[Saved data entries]
--- START ---
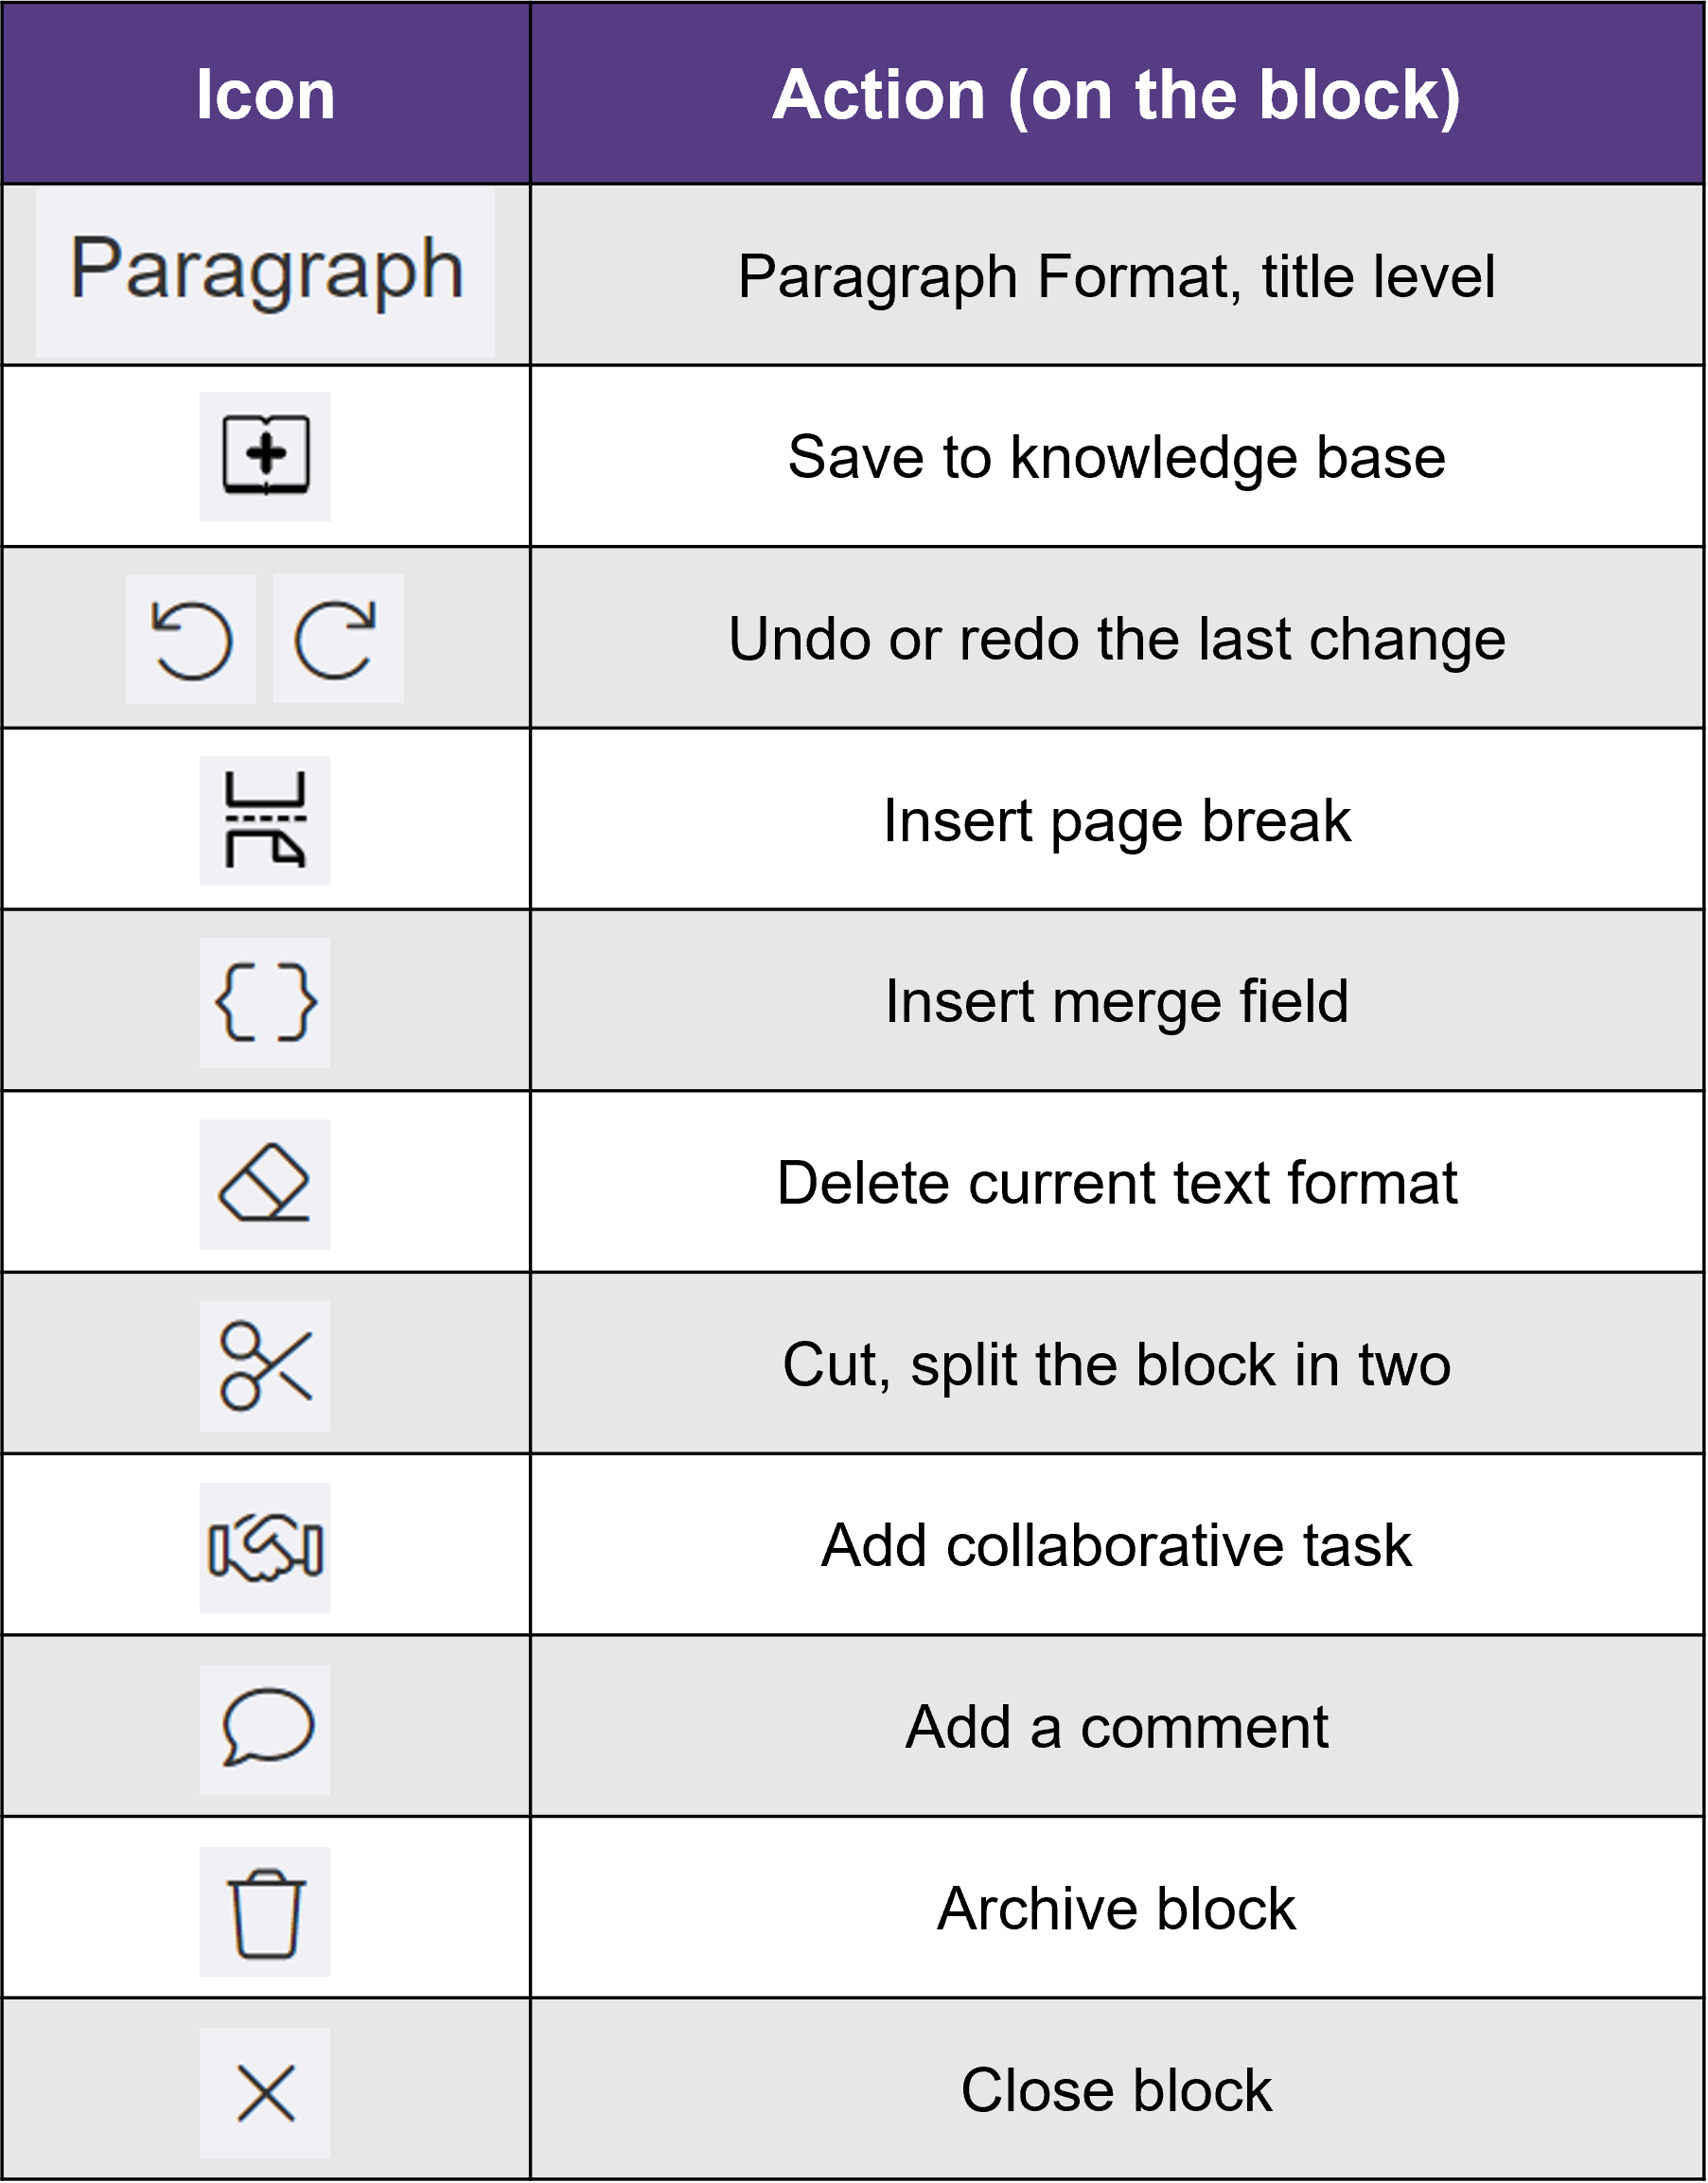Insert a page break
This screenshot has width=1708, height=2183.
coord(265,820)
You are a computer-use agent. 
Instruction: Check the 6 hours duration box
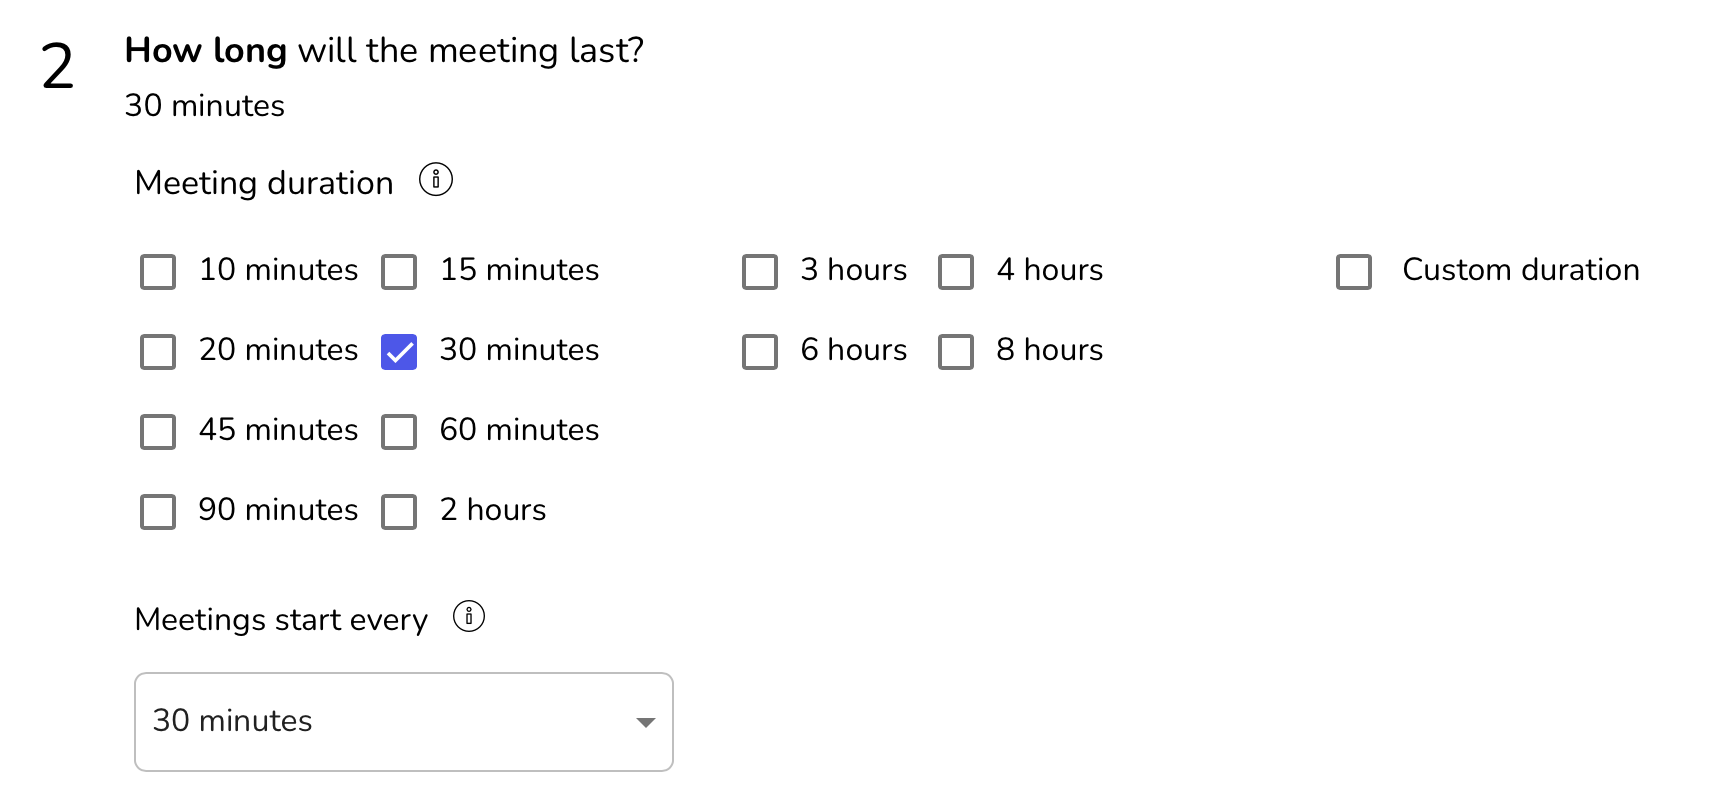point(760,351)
--- END ---
• What is expected: Reproduce word for word the lines from the line with "You are a computer-use agent." to the end of the entries above, both included, but leave the pictures out.

• Exercise output:
You are a computer-use agent. 
Instruction: Check the 6 hours duration box
point(760,351)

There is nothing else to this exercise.